--- Instruction ---
Continue the forum thread about the SR-71's top speed, starting after its last line.

-- Start of Excerpted passage --

I don't see what that has to do with the discussion since nobody ratifies a speed record based on a book figure. The plane has to be timed over a known distance. For example,

1990 SR-71 record flight

See chart #3. The speed course is a set of "timing gates" defined by latitude and longitude. Distance between gates is calculated to 0.01 mile and the times were taken to 0.01 second. From that they calculate speed to 0.01 mph. That's reasonable because the inputs to the computation are so precise. It's _not_ reasonable to believe anything like that can be achieved from a single number in a maintenance manual.

But really, I don't see it as a big deal if a number has an excessive number of decimal places — _as long it was computed correctly_. That's where I think you went wrong getting 2435.86 mph from Mach 3.2. Dividing one by the other gives 761.206 mph = Mach 1. That number is easily verified online, for example,

speed of sound

But there's a catch. That speed is valid at standard sea level conditions, and no SR-71 hit Mach 3.2 at sea level. What we need is the speed of sound at some nominal cruise altitude, say 80,000 feet. No problem. There are many online calculators for standard atmosphere properties. For example:

1976 standard atmosphere calculator

Enter 80,000 feet _geopotentia_l altitude (that's how aircraft altitude is normally expressed) and read 977.822 feet per second as the speed of sound. That equals 666.697 mph, not 761.206.

In that calculation I indulged in excessive decimal places myself. Remember that I picked 80,000 feet. The book illustration doesn't give an altitude, so I just guessed 80,000 would be a reasonable value. But what if the SR-71 is flying at 81,000? Then I get 978.496 fps = 667.156 mph. That's almost half a mile per hour faster. Thus, my three decimal places are excessive since altitude is such a wobbly number.

But let's run with the speed of sound at 81,000. Then Mach 3.2 = 3.2 times 667.156 mph = 2135 mph. That's 200 mph different from your 2435.86! If you still stand by that speed, show how it's calculated. Present a convincing argument, and I'll own up to being wrong!

Reactions: Winner Winner:
1 | Like List reactions


----------



## MIflyer (Jun 2, 2020)

Yes, mach number varies greatly with altitude, although in reality it is due mainly to air temperature rather than pressure.

Amazing thing I read about the SR-71 was that at Mach 3 the engines only provided 17% of the required thrust, the rest coming off the airframe.

The SR-71 has a two-step cockpit pressurization approach, which goes to the usual 8,000 ft and then goes to 20,000 ft after it is above 50,000 ft.


----------



## FLYBOYJ (Jun 2, 2020)

Joe Broady said:


> Yes, exactly. That number is within 3% of my conversion from Mach 3.2 to mph, which suggests I didn't go far wrong in my math.
> 
> 
> 
> ...



Joe - you just made my head hurt, sit back and put the slide rule away. First *THERE IS NO DISCUSSION HERE!* OK my math is wrong, you're right!

*Do you want a lollypop or plastic trophy?!?! *

*The point behind this post is for many years the SR-71's top speed (mach, MPH, knots, kps, whatever) was never found in a technical publication made available to the public!!!!!*

*AND - the aircraft was able to fly faster than what was indicated in the 1976 speed record!!!!*


*Now put it to bed and stop acting like Sheldon Cooper!!!*


----------



## GrumpyOldCrewChief (Jun 3, 2020)

-- End of Excerpted passage --
-- Start of Record excerpts --

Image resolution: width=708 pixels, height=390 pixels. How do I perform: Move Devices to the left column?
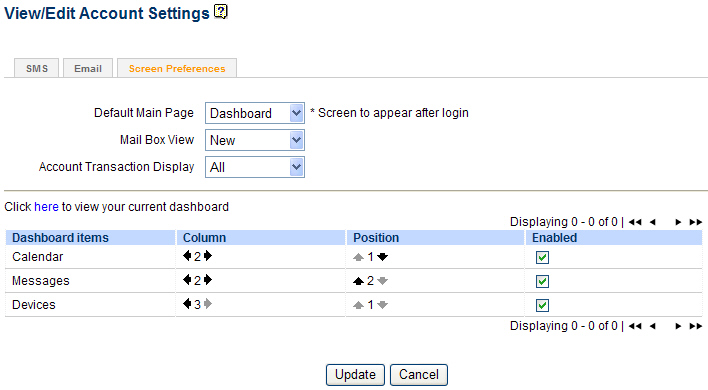pyautogui.click(x=187, y=304)
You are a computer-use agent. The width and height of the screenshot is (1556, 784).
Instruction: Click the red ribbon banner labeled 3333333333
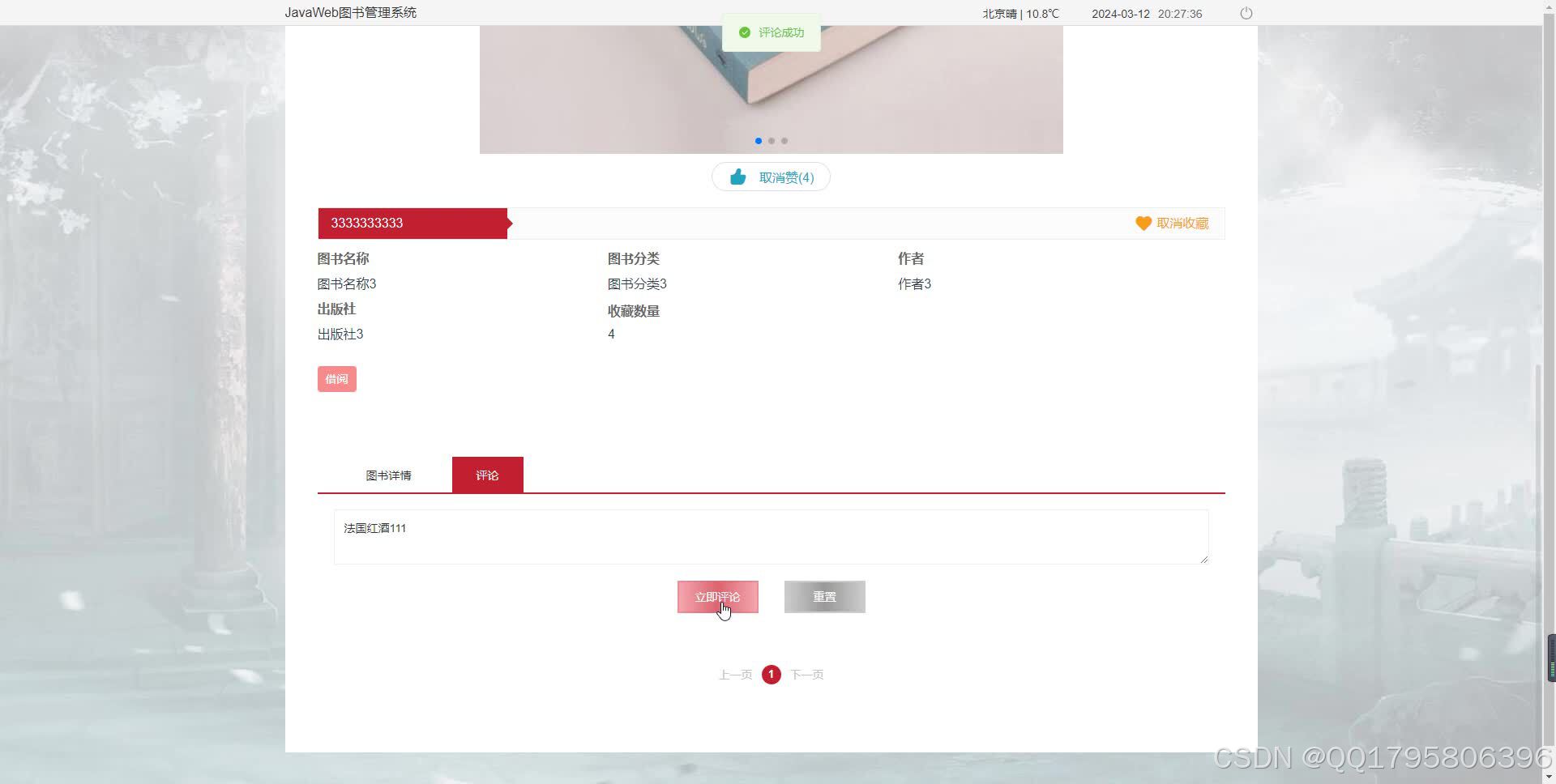(413, 223)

-- End of Record excerpts --

--- Answer to the problem ---
I had always thought that one of the rules in any online forum was "don't piss off the mods", but maybe not everybody got that memo...

Reactions: Winner Winner:
2 | Like List reactions


----------



## gjs238 (Jun 5, 2020)

Benjdragon said:


> I knew someone who flew in one and said that they hit Mach 3.4 on the flight. He was in the rear seat and just being transported (not a flight crew). The pilot hinted that the plane could go faster.



Was that guy's name Jack Ryan?

Reactions: Funny Funny:
1 | Like List reactions


----------



## Joe Broady (Jun 6, 2020)

FLYBOYJ said:


> *Do you want a lollypop or plastic trophy?!?! *
> 
> *The point behind this post is for many years the SR-71's top speed (mach, MPH, knots, kps, whatever) was never found in a technical publication made available to the public!!!!!*
> 
> ...



I don't want any trophy, just a civilized discussion. It's not necessary to shout. I would have expected a moderator, of all people, to be a model in that respect. If you goofed the math, OK, it happens. And with a large and technically astute readership, someone will notice your slip. Years ago, in an astronomy discussion group, I posted my own precise calculation of the time when the approaching equinox would occur. It didn't take long before somebody explained that the formal definition of "equinox" was based an a different angle than my computation. In other words, my "right to the second" value was in reality only accurate to a minute or so. Oops.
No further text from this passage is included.